-- START --

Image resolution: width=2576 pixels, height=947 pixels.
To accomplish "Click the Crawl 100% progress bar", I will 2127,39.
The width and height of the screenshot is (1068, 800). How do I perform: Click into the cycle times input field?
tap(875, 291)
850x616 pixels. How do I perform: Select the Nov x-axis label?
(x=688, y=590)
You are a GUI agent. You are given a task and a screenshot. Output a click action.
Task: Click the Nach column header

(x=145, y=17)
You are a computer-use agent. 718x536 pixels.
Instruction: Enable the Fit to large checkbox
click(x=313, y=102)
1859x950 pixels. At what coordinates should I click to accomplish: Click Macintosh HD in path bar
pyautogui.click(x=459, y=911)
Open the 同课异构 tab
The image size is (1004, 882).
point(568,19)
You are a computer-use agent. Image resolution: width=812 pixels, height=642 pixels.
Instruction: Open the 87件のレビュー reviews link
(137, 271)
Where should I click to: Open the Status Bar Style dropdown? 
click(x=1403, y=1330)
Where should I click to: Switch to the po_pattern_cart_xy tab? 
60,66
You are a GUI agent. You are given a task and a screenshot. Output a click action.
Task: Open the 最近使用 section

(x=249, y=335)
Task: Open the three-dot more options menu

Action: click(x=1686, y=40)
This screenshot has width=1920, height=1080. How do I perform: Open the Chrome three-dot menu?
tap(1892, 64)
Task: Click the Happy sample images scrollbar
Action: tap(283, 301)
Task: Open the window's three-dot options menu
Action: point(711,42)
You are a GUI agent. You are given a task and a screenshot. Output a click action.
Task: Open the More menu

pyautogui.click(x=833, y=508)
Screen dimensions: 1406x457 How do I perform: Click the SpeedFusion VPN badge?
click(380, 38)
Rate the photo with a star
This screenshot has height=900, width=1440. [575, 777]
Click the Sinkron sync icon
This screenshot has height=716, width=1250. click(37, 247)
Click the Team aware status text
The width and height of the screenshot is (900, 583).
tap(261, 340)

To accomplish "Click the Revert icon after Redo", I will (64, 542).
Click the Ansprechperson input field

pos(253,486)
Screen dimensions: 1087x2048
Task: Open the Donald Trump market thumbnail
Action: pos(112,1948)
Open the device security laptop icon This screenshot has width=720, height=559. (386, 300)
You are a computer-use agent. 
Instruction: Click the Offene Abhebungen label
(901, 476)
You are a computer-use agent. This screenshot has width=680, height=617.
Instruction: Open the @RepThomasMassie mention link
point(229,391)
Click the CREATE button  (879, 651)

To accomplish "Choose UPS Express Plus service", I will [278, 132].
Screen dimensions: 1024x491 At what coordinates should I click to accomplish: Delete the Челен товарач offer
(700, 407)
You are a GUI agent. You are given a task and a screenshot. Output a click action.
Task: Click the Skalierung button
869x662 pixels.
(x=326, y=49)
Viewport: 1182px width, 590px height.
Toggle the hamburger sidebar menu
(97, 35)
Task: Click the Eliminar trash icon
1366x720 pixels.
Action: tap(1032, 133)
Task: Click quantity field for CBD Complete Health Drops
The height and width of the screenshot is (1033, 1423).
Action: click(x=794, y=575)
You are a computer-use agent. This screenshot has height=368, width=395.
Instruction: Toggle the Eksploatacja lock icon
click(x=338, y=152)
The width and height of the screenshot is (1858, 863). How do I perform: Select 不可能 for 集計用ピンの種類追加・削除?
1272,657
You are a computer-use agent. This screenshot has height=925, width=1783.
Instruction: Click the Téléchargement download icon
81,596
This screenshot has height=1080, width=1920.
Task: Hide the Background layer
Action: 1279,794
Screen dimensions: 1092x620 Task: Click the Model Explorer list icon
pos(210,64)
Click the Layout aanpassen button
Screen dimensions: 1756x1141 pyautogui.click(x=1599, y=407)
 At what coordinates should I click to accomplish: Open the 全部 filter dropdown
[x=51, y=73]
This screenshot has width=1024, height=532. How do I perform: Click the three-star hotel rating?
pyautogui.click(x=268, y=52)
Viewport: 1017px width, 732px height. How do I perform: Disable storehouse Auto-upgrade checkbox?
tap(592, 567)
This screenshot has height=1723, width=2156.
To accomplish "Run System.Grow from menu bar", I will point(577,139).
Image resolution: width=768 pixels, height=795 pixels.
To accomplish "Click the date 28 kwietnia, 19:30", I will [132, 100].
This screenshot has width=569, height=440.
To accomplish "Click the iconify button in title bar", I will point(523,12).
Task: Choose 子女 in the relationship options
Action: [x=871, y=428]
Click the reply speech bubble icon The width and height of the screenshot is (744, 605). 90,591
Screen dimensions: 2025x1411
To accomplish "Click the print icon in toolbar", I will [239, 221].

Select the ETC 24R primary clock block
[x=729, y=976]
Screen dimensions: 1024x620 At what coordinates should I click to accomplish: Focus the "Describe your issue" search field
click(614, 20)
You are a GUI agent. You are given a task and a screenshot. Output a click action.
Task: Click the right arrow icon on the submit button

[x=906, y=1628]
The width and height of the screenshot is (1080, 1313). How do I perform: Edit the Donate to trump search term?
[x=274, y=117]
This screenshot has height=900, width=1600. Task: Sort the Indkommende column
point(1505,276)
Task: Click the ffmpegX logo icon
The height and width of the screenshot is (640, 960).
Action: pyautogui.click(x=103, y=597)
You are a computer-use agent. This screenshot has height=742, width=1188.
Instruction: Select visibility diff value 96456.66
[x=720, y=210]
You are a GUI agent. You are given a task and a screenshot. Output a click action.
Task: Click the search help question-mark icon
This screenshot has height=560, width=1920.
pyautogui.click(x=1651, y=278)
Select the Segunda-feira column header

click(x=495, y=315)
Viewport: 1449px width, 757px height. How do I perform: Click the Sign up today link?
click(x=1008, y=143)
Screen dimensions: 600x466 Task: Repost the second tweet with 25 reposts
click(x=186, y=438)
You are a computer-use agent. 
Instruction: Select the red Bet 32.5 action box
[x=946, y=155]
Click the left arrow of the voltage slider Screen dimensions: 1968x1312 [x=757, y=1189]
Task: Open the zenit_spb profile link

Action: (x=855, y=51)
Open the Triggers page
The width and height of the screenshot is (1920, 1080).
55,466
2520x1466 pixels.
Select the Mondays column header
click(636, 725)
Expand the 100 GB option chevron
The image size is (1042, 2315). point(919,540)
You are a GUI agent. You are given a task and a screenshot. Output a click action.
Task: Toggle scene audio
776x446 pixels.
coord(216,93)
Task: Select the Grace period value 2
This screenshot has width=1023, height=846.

-- END --

Lay out every line of the records above as a Markdown table with the columns Row and Line. Number the rows in order and leave out the blank lines.

### [Expected output]
| Row | Line |
|---|---|
| 1 | Image resolution: width=2576 pixels, height=947 pixels. |
| 2 | To accomplish "Click the Crawl 100% progress bar", I will 2127,39. |
| 3 | The width and height of the screenshot is (1068, 800). How do I perform: Click into the cycle times input field? |
| 4 | tap(875, 291) |
| 5 | 850x616 pixels. How do I perform: Select the Nov x-axis label? |
| 6 | (x=688, y=590) |
| 7 | You are a GUI agent. You are given a task and a screenshot. Output a click action. |
| 8 | Task: Click the Nach column header |
| 9 | (x=145, y=17) |
| 10 | You are a computer-use agent. 718x536 pixels. |
| 11 | Instruction: Enable the Fit to large checkbox |
| 12 | click(x=313, y=102) |
| 13 | 1859x950 pixels. At what coordinates should I click to accomplish: Click Macintosh HD in path bar |
| 14 | pyautogui.click(x=459, y=911) |
| 15 | Open the 同课异构 tab |
| 16 | The image size is (1004, 882). |
| 17 | point(568,19) |
| 18 | You are a computer-use agent. Image resolution: width=812 pixels, height=642 pixels. |
| 19 | Instruction: Open the 87件のレビュー reviews link |
| 20 | (137, 271) |
| 21 | Where should I click to: Open the Status Bar Style dropdown?  |
| 22 | click(x=1403, y=1330) |
| 23 | Where should I click to: Switch to the po_pattern_cart_xy tab?  |
| 24 | 60,66 |
| 25 | You are a GUI agent. You are given a task and a screenshot. Output a click action. |
| 26 | Task: Open the 最近使用 section |
| 27 | (x=249, y=335) |
| 28 | Task: Open the three-dot more options menu |
| 29 | Action: click(x=1686, y=40) |
| 30 | This screenshot has width=1920, height=1080. How do I perform: Open the Chrome three-dot menu? |
| 31 | tap(1892, 64) |
| 32 | Task: Click the Happy sample images scrollbar |
| 33 | Action: tap(283, 301) |
| 34 | Task: Open the window's three-dot options menu |
| 35 | Action: point(711,42) |
| 36 | You are a GUI agent. You are given a task and a screenshot. Output a click action. |
| 37 | Task: Open the More menu |
| 38 | pyautogui.click(x=833, y=508) |
| 39 | Screen dimensions: 1406x457 How do I perform: Click the SpeedFusion VPN badge? |
| 40 | click(380, 38) |
| 41 | Rate the photo with a star |
| 42 | This screenshot has height=900, width=1440. [575, 777] |
| 43 | Click the Sinkron sync icon |
| 44 | This screenshot has height=716, width=1250. click(37, 247) |
| 45 | Click the Team aware status text |
| 46 | The width and height of the screenshot is (900, 583). |
| 47 | tap(261, 340) |
| 48 | To accomplish "Click the Revert icon after Redo", I will (64, 542). |
| 49 | Click the Ansprechperson input field |
| 50 | pos(253,486) |
| 51 | Screen dimensions: 1087x2048 |
| 52 | Task: Open the Donald Trump market thumbnail |
| 53 | Action: pos(112,1948) |
| 54 | Open the device security laptop icon This screenshot has width=720, height=559. (386, 300) |
| 55 | You are a computer-use agent.  |
| 56 | Instruction: Click the Offene Abhebungen label |
| 57 | (901, 476) |
| 58 | You are a computer-use agent. This screenshot has width=680, height=617. |
| 59 | Instruction: Open the @RepThomasMassie mention link |
| 60 | point(229,391) |
| 61 | Click the CREATE button  (879, 651) |
| 62 | To accomplish "Choose UPS Express Plus service", I will [278, 132]. |
| 63 | Screen dimensions: 1024x491 At what coordinates should I click to accomplish: Delete the Челен товарач offer |
| 64 | (700, 407) |
| 65 | You are a GUI agent. You are given a task and a screenshot. Output a click action. |
| 66 | Task: Click the Skalierung button |
| 67 | 869x662 pixels. |
| 68 | (x=326, y=49) |
| 69 | Viewport: 1182px width, 590px height. |
| 70 | Toggle the hamburger sidebar menu |
| 71 | (97, 35) |
| 72 | Task: Click the Eliminar trash icon |
| 73 | 1366x720 pixels. |
| 74 | Action: tap(1032, 133) |
| 75 | Task: Click quantity field for CBD Complete Health Drops |
| 76 | The height and width of the screenshot is (1033, 1423). |
| 77 | Action: click(x=794, y=575) |
| 78 | You are a computer-use agent. This screenshot has height=368, width=395. |
| 79 | Instruction: Toggle the Eksploatacja lock icon |
| 80 | click(x=338, y=152) |
| 81 | The width and height of the screenshot is (1858, 863). How do I perform: Select 不可能 for 集計用ピンの種類追加・削除? |
| 82 | 1272,657 |
| 83 | You are a computer-use agent. This screenshot has height=925, width=1783. |
| 84 | Instruction: Click the Téléchargement download icon |
| 85 | 81,596 |
| 86 | This screenshot has height=1080, width=1920. |
| 87 | Task: Hide the Background layer |
| 88 | Action: 1279,794 |
| 89 | Screen dimensions: 1092x620 Task: Click the Model Explorer list icon |
| 90 | pos(210,64) |
| 91 | Click the Layout aanpassen button |
| 92 | Screen dimensions: 1756x1141 pyautogui.click(x=1599, y=407) |
| 93 |  At what coordinates should I click to accomplish: Open the 全部 filter dropdown |
| 94 | [x=51, y=73] |
| 95 | This screenshot has width=1024, height=532. How do I perform: Click the three-star hotel rating? |
| 96 | pyautogui.click(x=268, y=52) |
| 97 | Viewport: 1017px width, 732px height. How do I perform: Disable storehouse Auto-upgrade checkbox? |
| 98 | tap(592, 567) |
| 99 | This screenshot has height=1723, width=2156. |
| 100 | To accomplish "Run System.Grow from menu bar", I will point(577,139). |
| 101 | Image resolution: width=768 pixels, height=795 pixels. |
| 102 | To accomplish "Click the date 28 kwietnia, 19:30", I will [132, 100]. |
| 103 | This screenshot has width=569, height=440. |
| 104 | To accomplish "Click the iconify button in title bar", I will point(523,12). |
| 105 | Task: Choose 子女 in the relationship options |
| 106 | Action: [x=871, y=428] |
| 107 | Click the reply speech bubble icon The width and height of the screenshot is (744, 605). 90,591 |
| 108 | Screen dimensions: 2025x1411 |
| 109 | To accomplish "Click the print icon in toolbar", I will [239, 221]. |
| 110 | Select the ETC 24R primary clock block |
| 111 | [x=729, y=976] |
| 112 | Screen dimensions: 1024x620 At what coordinates should I click to accomplish: Focus the "Describe your issue" search field |
| 113 | click(614, 20) |
| 114 | You are a GUI agent. You are given a task and a screenshot. Output a click action. |
| 115 | Task: Click the right arrow icon on the submit button |
| 116 | [x=906, y=1628] |
| 117 | The width and height of the screenshot is (1080, 1313). How do I perform: Edit the Donate to trump search term? |
| 118 | [x=274, y=117] |
| 119 | This screenshot has height=900, width=1600. Task: Sort the Indkommende column |
| 120 | point(1505,276) |
| 121 | Task: Click the ffmpegX logo icon |
| 122 | The height and width of the screenshot is (640, 960). |
| 123 | Action: pyautogui.click(x=103, y=597) |
| 124 | You are a computer-use agent. This screenshot has height=742, width=1188. |
| 125 | Instruction: Select visibility diff value 96456.66 |
| 126 | [x=720, y=210] |
| 127 | You are a GUI agent. You are given a task and a screenshot. Output a click action. |
| 128 | Task: Click the search help question-mark icon |
| 129 | This screenshot has height=560, width=1920. |
| 130 | pyautogui.click(x=1651, y=278) |
| 131 | Select the Segunda-feira column header |
| 132 | click(x=495, y=315) |
| 133 | Viewport: 1449px width, 757px height. How do I perform: Click the Sign up today link? |
| 134 | click(x=1008, y=143) |
| 135 | Screen dimensions: 600x466 Task: Repost the second tweet with 25 reposts |
| 136 | click(x=186, y=438) |
| 137 | You are a computer-use agent.  |
| 138 | Instruction: Select the red Bet 32.5 action box |
| 139 | [x=946, y=155] |
| 140 | Click the left arrow of the voltage slider Screen dimensions: 1968x1312 [x=757, y=1189] |
| 141 | Task: Open the zenit_spb profile link |
| 142 | Action: (x=855, y=51) |
| 143 | Open the Triggers page |
| 144 | The width and height of the screenshot is (1920, 1080). |
| 145 | 55,466 |
| 146 | 2520x1466 pixels. |
| 147 | Select the Mondays column header |
| 148 | click(636, 725) |
| 149 | Expand the 100 GB option chevron |
| 150 | The image size is (1042, 2315). point(919,540) |
| 151 | You are a GUI agent. You are given a task and a screenshot. Output a click action. |
| 152 | Task: Toggle scene audio |
| 153 | 776x446 pixels. |
| 154 | coord(216,93) |
| 155 | Task: Select the Grace period value 2 |
| 156 | This screenshot has width=1023, height=846. |